I would use a decision matrix:
| Situation | Preferred check |
|---|---|
| Numeric redundancy | Pearson/Spearman correlation, clustered redundancy review |
| Linear model coefficient stability | VIF, regularization, coefficient sensitivity |
| Numeric target with possible nonlinear shape | plots, binned response, mutual information, tree model |
| Categorical feature vs class target | chi-squared on encoded non-negative features, MI, target-rate review |
| Many sparse text/count features | chi-squared, MI, L1 model, cross-validated pipeline |
| Feature interactions likely | tree model, permutation importance, partial dependence/ICE, domain review |
| High-stakes model | feature contract, leakage audit, stability backtest, fairness/proxy review |
The selection decision should be made after validation performance, not before. If dropping a correlated feature makes the model easier to explain and does not hurt validation performance, drop it. If keeping a redundant feature improves robustness because one source is sometimes delayed, maybe keep both but define fallback behavior. If a feature scores highly but cannot exist at serving time, reject it.

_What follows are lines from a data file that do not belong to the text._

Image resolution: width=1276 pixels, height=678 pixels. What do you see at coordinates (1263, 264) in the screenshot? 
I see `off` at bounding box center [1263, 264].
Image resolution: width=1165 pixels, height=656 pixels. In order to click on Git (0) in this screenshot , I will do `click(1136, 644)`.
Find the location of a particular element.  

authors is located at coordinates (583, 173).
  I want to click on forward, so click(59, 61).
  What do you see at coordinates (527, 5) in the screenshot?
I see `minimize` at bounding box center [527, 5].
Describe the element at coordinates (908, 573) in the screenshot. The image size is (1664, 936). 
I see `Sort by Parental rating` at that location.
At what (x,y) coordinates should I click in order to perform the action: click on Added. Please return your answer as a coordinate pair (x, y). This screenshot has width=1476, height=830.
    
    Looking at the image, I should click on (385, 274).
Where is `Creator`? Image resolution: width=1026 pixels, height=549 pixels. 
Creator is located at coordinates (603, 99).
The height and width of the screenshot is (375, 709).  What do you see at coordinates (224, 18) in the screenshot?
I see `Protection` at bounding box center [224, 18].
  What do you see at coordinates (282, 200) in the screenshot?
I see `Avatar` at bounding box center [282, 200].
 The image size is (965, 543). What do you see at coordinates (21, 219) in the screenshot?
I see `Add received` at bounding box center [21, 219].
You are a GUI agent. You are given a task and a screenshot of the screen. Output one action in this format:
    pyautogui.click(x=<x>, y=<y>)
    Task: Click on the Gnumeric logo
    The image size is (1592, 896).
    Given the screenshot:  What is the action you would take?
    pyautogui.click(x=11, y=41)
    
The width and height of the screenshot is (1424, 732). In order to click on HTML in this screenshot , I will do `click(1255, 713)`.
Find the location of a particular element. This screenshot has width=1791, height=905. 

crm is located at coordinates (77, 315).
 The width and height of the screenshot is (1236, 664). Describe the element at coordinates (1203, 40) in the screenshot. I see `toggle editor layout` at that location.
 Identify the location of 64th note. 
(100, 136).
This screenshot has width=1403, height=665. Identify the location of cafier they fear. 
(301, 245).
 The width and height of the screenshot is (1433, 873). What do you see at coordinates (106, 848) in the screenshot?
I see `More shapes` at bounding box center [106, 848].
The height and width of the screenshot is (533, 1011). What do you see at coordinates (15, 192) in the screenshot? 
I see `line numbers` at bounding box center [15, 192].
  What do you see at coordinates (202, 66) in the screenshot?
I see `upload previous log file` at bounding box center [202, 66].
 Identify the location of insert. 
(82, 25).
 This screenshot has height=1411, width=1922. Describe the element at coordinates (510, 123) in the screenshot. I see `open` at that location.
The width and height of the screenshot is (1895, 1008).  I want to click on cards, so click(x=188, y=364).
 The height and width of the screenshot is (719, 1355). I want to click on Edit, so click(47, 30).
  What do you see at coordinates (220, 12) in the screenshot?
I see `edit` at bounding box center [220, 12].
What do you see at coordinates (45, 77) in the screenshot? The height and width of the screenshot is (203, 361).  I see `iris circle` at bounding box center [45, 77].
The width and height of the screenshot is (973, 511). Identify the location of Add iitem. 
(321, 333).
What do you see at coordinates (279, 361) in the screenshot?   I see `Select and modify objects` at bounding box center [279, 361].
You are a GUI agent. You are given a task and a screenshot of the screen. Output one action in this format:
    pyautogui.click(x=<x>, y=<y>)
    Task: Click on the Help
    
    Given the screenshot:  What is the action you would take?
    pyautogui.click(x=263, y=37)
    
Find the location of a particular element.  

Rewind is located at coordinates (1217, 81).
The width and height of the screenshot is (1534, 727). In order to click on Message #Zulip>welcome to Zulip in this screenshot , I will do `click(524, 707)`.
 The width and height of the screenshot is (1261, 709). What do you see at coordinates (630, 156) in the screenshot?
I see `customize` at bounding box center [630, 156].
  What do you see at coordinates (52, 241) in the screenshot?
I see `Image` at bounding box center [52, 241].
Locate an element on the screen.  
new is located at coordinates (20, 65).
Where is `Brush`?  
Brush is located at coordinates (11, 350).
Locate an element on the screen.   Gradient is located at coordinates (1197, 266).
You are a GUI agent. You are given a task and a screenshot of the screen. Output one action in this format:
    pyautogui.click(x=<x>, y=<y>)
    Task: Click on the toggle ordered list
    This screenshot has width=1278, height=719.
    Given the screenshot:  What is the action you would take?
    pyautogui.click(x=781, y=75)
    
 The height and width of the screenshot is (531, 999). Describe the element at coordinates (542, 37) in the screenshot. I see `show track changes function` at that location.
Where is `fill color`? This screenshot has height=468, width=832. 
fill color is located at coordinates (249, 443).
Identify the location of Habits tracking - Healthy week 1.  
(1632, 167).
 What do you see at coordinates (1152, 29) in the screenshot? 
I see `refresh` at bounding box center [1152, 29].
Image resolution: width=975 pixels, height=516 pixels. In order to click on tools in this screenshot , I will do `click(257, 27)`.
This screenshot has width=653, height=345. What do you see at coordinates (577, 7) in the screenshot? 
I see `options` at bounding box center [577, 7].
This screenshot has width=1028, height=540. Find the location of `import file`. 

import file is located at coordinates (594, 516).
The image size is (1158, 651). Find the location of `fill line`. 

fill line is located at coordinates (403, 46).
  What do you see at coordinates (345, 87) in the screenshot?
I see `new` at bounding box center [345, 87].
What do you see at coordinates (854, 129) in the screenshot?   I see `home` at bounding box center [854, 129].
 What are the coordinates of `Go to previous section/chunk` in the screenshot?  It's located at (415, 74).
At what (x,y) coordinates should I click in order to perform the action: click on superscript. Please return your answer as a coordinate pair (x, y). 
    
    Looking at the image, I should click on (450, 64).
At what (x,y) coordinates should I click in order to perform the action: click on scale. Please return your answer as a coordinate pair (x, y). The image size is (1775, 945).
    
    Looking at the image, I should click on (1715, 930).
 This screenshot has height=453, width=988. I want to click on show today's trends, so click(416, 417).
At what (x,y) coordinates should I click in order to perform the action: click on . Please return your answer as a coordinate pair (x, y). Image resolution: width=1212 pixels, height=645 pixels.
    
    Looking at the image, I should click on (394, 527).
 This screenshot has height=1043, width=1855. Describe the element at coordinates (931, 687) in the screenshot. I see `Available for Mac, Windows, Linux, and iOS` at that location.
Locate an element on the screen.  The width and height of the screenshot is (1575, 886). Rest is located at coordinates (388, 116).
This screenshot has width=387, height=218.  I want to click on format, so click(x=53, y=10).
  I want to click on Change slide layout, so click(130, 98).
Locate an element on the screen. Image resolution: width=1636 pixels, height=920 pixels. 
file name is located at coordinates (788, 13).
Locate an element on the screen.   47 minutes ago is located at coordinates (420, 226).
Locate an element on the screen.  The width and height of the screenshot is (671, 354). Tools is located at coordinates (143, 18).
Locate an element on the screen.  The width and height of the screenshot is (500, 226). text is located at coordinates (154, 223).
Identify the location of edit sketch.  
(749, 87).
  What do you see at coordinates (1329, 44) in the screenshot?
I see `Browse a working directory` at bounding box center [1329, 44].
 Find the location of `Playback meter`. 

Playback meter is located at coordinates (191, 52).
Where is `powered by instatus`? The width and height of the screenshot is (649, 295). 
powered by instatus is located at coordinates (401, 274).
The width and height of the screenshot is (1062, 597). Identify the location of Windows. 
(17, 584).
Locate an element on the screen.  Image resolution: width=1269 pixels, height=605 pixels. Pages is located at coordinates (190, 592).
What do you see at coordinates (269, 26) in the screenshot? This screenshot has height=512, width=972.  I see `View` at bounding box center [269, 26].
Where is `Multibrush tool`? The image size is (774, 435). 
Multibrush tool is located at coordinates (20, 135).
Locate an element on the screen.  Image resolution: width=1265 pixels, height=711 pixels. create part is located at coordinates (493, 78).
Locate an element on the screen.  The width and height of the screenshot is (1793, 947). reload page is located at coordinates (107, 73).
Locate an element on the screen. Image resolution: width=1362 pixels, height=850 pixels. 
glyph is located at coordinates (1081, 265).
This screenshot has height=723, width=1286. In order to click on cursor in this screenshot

That last point matters most.
A feature can be statistically useful and operationally invalid.
What Not to Do#
Do not compute feature selection on the full dataset before splitting. That leaks validation and test information into the model development process.
Do not drop every feature with low Pearson correlation. You will lose nonlinear and interaction signal.
Do not keep every highly correlated feature because "the model will figure it out." Some models will, some will not, and explanations can become unstable even when predictions survive.
Do not interpret feature importance as causality. A model can rely on a proxy for an operational process without proving that changing the feature changes the outcome.
Do not ignore categorical variables because the correlation matrix did not include them.
Do not treat one feature-selection method as an oracle. Feature selection is evidence aggregation.
The Close#
Correlation earns its place in the workflow. I still run it early.
But I do not let it make the final feature decision.
The better workflow is layered: data quality, Pearson and Spearman, redundancy clustering, mutual information, chi-squared tests where appropriate, embedded selection, permutation importance, wrapper methods when justified, and domain review before release.
The last step is not statistical. It is operational.
Before a feature ships, the team should be able to say:
- it is available at prediction time,
- it is legal and appropriate to use,
- it has a stable source,
- it improves validation behavior,
- it does not only duplicate a better feature,
- it has a monitored contract,
- and we know what decision it is supposed to improve.
That is the difference between a correlation heatmap and feature engineering judgment.